**What this task involves**
Copy out the blog post about Roz Campion's bookshelves, word for word and in full.

[begin Excerpted text]

Other People’s Bookshelves #14 – Roz Campion

After a small hiatus Other People’s Bookshelves is back, back, backity, back… Hoorah! Thank you to everyone who has responded to my plea for more of you to share your book porn with us, keep them coming as I would love this series to run and run. Anyway, for the fourteenth in the series we get to have a lovely nosey through Roz Campion’s shelves, first though (I know you are desperate to see the books, the books, the books) let us find out a little bit more about Roz…

Roz works for the Foreign Office and currently lives in Washington DC. She has been obsessed by books and reading since she was little and never really understood why anyone would give a gift that isn’t a book. She says she is the kind of person who would read the instructions on a bottle of shampoo if there was nothing else to read – though fortunately she ensures that there always is… Her tastes are a combination of modern fiction, 19th century novels and Persephone-type books. Having a reasonably busy job plus more interests and friends than she did when she was a kid, means that she reads less than she might like. Or at least she did until this year, when the lovely Thomas of My Porch blog made a bet with her about who could read more during the course of the year. Being a determined girl this means she’s already had a fabulous year of reading and is now on book number 53. She listens to books as she walks to work and also listens to novels when she runs, which she admits most people think is weird (she ran her first half marathon whilst listening to an Anthony Trollope novel). She has been with her civil partner, Layla, for almost 6 years, and one of the most difficult things when they first moved in together was merging book collections…not least because Roz kept on trying to take Layla’s books to the local charity shop (to ensure there was enough room for hers). She occasionally blogs for the Foreign Office, though sadly not about books: http://blogs.fco.gov.uk/rosalindcampion/ Right, lets take a look at her books and reading habits…

Roz Shelves 5

Do you keep all the books you read on your shelves or only your favourites, does a book have to be REALLY good to end up on your shelves or is there a system like one in one out, etc?

[end Excerpted text]
[begin Extracted entries]

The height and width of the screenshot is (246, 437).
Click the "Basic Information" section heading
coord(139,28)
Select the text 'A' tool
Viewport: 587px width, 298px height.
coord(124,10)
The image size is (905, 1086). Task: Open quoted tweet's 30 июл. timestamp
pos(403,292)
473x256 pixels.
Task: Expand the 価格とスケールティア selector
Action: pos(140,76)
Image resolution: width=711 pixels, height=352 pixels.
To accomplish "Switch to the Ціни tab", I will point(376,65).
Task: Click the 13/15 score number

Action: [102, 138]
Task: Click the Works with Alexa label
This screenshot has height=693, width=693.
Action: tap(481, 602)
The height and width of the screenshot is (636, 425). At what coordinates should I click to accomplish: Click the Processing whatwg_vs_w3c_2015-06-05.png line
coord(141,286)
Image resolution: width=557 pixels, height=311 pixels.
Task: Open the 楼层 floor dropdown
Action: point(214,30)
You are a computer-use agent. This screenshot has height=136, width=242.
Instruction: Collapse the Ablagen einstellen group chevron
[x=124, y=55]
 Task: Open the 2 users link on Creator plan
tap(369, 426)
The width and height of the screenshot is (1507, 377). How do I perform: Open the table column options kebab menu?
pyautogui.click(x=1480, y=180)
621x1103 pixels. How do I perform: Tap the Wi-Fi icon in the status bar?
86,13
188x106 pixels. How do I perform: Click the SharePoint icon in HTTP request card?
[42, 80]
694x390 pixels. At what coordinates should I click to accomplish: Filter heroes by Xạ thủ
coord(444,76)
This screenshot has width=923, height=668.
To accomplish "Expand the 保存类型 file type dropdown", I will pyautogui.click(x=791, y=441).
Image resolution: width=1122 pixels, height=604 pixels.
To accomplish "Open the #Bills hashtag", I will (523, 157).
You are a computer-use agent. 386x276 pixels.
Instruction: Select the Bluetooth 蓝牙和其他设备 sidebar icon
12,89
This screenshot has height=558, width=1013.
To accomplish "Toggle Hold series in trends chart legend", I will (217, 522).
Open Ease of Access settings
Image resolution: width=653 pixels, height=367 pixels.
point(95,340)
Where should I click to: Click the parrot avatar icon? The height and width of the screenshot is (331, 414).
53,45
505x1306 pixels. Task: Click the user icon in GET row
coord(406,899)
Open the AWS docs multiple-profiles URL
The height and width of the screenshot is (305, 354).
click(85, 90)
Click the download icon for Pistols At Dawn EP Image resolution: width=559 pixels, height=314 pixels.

[end Extracted entries]

**Full answer**
Other People’s Bookshelves #14 – Roz Campion

After a small hiatus Other People’s Bookshelves is back, back, backity, back… Hoorah! Thank you to everyone who has responded to my plea for more of you to share your book porn with us, keep them coming as I would love this series to run and run. Anyway, for the fourteenth in the series we get to have a lovely nosey through Roz Campion’s shelves, first though (I know you are desperate to see the books, the books, the books) let us find out a little bit more about Roz…

Roz works for the Foreign Office and currently lives in Washington DC. She has been obsessed by books and reading since she was little and never really understood why anyone would give a gift that isn’t a book. She says she is the kind of person who would read the instructions on a bottle of shampoo if there was nothing else to read – though fortunately she ensures that there always is… Her tastes are a combination of modern fiction, 19th century novels and Persephone-type books. Having a reasonably busy job plus more interests and friends than she did when she was a kid, means that she reads less than she might like. Or at least she did until this year, when the lovely Thomas of My Porch blog made a bet with her about who could read more during the course of the year. Being a determined girl this means she’s already had a fabulous year of reading and is now on book number 53. She listens to books as she walks to work and also listens to novels when she runs, which she admits most people think is weird (she ran her first half marathon whilst listening to an Anthony Trollope novel). She has been with her civil partner, Layla, for almost 6 years, and one of the most difficult things when they first moved in together was merging book collections…not least because Roz kept on trying to take Layla’s books to the local charity shop (to ensure there was enough room for hers). She occasionally blogs for the Foreign Office, though sadly not about books: http://blogs.fco.gov.uk/rosalindcampion/ Right, lets take a look at her books and reading habits…

Roz Shelves 5

Do you keep all the books you read on your shelves or only your favourites, does a book have to be REALLY good to end up on your shelves or is there a system like one in one out, etc?